When the COVID rental moratorium ended in March, landlords issued hundreds of eviction notices. More than 540 applicants have since joined the state’s social housing waiting list, which now numbers more than 17,000. The average wait time is nearly two years.

According to advocacy group Shelter WA, between 2017 and 2020, the number of social housing properties fell by 1,155, to fewer than 43,000. Over the same period, 726 social housing homes were sold, bringing in a windfall $190 million for the government. But only 224 new social housing homes were made available—a net loss of 502 homes.

Shelter WA estimates that 98 percent of market rentals are not affordable for people on the minimum wage. Indigenous people face the added burden of racism from landlords and real estate agents, according to both Tenancy WA and Western Australia Equal Opportunity Commissioner John Byrne.

The state government has pledged $100 million towards homeless services and programs, and recently it opened a homeless facility with 100 beds at the old Perth City YHA building. However, homelessness advocates argue that this falls well short of what is needed. It is also a pittance when measured against the state’s $5 billion budget surplus.

Criminally, one-fifth of Perth’s commercial buildings are vacant. These could be acquired by the government to provide emergency accommodation for those waiting for social housing.

The social housing system itself has flaws. Many cash-strapped tenants find it difficult to maintain even a social housing lease. Last year the Department of Communities evicted around 300 tenants, many of them Aboriginal, due to rent arrears or the department’s “three strikes” policy (three complaints from neighbours and you’re out). Western Australia’s social housing system has the highest eviction rate of any Australian state.

The problems faced by Aboriginal tenants are compounded by state policies of child removal, both past and present.
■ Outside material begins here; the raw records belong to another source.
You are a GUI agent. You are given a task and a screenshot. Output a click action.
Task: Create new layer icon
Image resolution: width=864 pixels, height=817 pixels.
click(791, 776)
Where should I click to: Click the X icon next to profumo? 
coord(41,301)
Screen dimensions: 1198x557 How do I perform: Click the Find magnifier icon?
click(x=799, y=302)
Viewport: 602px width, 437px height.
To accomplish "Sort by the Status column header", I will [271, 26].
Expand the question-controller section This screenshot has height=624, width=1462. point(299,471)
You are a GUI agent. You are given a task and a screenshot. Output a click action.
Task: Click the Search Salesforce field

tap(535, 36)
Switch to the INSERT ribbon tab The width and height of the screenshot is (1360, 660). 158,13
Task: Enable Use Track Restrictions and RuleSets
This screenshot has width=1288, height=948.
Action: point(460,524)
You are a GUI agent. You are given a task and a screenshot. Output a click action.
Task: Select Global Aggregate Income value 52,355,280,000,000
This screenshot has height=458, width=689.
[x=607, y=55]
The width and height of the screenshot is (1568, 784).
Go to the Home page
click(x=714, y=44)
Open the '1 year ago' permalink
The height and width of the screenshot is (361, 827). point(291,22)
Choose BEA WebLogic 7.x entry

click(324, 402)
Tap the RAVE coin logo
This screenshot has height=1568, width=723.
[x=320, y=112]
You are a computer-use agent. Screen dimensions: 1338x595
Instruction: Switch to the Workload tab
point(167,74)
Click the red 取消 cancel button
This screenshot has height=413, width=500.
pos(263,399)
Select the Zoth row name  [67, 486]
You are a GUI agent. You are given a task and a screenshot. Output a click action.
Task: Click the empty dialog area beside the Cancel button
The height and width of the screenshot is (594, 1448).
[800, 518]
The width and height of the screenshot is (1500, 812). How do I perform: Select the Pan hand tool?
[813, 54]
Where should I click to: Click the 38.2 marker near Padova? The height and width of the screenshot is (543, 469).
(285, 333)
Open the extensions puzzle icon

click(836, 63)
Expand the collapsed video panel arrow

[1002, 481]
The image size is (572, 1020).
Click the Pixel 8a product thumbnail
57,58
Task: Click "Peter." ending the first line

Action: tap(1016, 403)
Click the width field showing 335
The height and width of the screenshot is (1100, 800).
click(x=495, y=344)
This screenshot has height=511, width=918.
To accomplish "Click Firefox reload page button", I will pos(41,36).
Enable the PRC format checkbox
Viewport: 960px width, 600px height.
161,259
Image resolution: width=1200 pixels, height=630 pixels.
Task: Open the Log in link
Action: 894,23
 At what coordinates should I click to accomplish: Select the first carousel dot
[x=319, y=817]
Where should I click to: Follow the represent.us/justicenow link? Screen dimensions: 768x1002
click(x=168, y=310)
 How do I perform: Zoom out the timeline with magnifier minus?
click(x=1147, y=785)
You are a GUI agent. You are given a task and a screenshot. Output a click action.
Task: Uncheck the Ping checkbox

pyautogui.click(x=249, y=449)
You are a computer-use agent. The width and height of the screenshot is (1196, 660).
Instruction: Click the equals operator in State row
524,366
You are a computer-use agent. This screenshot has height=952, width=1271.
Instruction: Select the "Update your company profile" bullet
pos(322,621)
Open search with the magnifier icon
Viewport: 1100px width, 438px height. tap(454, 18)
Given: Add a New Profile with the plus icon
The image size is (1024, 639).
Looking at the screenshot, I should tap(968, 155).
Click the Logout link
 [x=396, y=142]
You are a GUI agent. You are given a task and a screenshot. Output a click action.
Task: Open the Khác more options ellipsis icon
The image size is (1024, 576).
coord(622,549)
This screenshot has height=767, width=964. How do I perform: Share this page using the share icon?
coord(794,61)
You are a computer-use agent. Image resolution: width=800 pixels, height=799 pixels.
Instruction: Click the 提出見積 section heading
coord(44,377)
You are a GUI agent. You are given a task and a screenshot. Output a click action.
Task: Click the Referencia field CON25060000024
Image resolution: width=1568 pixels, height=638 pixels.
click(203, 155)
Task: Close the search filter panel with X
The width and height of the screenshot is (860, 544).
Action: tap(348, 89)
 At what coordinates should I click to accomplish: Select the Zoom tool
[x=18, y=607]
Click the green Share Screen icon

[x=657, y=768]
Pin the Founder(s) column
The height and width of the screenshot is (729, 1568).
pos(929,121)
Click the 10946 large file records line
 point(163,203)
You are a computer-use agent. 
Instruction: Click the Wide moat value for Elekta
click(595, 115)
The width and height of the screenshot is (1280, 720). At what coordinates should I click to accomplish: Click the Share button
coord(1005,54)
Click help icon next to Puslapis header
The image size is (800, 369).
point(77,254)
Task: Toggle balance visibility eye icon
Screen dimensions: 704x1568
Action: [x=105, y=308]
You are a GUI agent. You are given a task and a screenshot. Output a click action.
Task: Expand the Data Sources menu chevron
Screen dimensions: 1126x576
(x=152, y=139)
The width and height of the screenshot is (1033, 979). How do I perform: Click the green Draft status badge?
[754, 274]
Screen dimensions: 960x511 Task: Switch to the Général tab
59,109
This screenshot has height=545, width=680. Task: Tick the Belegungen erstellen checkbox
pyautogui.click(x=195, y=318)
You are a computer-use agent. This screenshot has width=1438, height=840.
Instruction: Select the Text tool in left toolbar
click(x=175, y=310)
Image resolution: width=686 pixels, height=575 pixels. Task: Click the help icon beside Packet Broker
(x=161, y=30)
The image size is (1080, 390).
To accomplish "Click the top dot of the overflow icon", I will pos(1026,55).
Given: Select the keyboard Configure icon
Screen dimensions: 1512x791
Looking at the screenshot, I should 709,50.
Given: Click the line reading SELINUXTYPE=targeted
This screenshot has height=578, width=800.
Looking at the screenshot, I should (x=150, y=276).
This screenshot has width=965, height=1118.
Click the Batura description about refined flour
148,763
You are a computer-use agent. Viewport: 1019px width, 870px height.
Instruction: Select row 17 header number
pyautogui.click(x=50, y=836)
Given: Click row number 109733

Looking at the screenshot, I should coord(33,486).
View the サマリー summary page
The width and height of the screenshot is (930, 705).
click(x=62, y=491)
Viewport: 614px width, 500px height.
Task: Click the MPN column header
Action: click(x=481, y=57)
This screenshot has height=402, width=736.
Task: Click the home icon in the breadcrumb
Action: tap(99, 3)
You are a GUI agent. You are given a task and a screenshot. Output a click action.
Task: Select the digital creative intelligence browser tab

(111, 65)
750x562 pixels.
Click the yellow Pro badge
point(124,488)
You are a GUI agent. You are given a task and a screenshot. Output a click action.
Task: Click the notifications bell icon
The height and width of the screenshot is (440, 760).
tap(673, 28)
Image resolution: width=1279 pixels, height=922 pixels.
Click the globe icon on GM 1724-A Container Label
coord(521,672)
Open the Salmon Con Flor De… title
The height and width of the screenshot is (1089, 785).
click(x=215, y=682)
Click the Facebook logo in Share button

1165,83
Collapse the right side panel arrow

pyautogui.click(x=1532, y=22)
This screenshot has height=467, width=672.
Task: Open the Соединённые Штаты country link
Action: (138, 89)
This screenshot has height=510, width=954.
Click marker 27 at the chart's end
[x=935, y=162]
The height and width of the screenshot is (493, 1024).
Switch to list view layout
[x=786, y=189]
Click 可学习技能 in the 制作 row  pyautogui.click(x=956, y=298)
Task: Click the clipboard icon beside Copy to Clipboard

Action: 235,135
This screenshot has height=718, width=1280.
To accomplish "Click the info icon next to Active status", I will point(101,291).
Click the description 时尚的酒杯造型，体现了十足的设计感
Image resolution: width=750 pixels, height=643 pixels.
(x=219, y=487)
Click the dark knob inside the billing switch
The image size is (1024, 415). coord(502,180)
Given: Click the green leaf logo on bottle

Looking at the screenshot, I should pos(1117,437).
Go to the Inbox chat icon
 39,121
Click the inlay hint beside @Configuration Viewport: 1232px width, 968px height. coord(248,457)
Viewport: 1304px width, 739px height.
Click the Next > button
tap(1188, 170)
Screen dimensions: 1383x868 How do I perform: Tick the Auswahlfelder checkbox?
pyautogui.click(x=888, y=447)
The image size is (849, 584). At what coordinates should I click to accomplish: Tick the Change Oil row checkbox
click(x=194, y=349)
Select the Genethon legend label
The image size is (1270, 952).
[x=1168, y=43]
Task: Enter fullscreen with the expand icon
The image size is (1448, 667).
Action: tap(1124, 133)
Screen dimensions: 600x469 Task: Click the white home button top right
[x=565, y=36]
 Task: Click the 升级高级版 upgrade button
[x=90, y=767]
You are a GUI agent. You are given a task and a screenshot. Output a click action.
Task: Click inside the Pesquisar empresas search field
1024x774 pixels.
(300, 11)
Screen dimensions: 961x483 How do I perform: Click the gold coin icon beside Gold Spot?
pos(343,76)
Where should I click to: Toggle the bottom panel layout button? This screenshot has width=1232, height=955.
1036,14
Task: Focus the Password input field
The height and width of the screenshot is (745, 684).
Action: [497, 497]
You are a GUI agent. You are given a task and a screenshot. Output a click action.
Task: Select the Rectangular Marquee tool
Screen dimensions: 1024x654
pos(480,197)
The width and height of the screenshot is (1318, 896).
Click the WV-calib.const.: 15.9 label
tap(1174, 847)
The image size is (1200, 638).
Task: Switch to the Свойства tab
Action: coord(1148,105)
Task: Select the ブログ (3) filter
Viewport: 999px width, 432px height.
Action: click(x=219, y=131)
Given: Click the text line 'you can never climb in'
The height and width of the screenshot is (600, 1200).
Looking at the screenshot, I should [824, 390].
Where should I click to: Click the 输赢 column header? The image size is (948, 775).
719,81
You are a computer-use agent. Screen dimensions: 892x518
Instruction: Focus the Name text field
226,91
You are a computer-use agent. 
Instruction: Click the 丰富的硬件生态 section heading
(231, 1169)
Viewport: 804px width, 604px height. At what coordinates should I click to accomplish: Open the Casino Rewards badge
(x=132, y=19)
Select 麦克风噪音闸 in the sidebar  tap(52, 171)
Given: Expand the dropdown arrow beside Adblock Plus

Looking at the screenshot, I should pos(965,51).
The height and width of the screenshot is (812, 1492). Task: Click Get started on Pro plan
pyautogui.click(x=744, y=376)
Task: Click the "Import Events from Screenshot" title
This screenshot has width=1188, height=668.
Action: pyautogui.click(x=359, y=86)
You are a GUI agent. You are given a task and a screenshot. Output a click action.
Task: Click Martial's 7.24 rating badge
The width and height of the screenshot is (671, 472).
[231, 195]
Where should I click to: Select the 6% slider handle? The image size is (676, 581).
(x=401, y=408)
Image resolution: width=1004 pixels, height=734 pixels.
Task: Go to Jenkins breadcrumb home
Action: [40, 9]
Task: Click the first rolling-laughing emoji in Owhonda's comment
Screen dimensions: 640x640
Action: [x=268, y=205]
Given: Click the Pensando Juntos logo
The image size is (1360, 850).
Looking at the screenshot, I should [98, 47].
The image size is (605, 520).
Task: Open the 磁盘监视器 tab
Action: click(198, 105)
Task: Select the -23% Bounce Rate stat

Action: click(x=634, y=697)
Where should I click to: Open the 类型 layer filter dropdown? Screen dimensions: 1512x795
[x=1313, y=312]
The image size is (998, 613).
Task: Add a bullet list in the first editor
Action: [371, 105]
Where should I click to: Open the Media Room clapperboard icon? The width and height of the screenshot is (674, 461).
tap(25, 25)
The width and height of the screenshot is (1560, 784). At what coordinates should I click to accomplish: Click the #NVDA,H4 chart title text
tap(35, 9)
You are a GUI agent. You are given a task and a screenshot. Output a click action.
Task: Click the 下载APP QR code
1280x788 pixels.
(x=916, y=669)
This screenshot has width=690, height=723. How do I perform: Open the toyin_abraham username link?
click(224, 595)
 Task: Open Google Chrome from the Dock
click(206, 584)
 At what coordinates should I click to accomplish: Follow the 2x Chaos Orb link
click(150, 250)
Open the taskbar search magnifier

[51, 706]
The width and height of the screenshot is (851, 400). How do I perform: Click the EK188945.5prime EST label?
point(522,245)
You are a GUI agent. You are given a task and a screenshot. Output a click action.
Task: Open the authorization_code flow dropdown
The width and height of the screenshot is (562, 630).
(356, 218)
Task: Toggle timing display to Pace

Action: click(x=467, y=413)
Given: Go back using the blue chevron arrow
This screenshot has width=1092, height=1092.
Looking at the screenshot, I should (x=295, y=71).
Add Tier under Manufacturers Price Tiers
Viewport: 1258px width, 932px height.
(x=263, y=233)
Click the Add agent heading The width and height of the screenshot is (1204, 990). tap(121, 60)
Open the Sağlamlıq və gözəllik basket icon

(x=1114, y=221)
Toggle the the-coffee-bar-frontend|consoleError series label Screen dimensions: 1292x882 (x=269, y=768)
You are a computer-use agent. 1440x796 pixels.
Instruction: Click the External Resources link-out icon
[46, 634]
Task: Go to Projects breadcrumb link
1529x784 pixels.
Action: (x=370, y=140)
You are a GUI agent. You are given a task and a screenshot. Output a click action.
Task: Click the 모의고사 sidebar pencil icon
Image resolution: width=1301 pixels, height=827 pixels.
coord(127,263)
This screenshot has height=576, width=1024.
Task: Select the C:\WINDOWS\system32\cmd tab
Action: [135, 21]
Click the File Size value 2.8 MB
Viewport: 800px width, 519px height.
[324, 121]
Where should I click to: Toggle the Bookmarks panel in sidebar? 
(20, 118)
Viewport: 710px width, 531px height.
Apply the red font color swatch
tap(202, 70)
According to the Family Matters Report 2020, Aboriginal children make up 55 percent of all children in out-of-home care in Western Australia and are seventeen times more likely to be removed from their families by child protection services than non-Indigenous children—the highest rate in the country.

The same government agency responsible for social housing—the Department of Communities—is also responsible for removing Aboriginal children from their families.

Jennifer Kaeshagen founded the First Nations Homelessness Project (FNHP) to keep Aboriginal children in Perth out of state care by preventing evictions. Kaeshagen estimates that Indigenous people account for around one in five public housing rentals but more than half of evictions.

Over the last four years, a team of FNHP volunteers has worked with 344 Indigenous social housing families to clean and repair properties ahead of inspections. Their work has prevented all but eleven of those households being evicted, according to Kaeshagen.

Operating under the auspices of Aboriginal not-for-profit organisation Ngalla Maya, the FNHP received $1 million in federal government funding each year until the money ran out on 30 June. The FNHP has unsuccessfully sought alternative funding from the state government. For now, it continues to operate with volunteers.

In an interview with ABC news on 13 June, Community Services Minister Simone McGurk defended the evictions of social housing tenants. “We’ve got some tenancies that are very difficult, and the neighbours basically have had enough”, she said. “There will be times when the behaviour doesn't change. And there needs to be a point where the tenancy does have to end.”

Yet the consequences of such decisions may very well be homelessness for the tenants. And, tragically, some of those made homeless die on the streets.

Perth’s Noongar community and their supporters will continue to fight for their right to affordable public housing and an end to Aboriginal homelessness. Their fight is our fight: Black lives matter!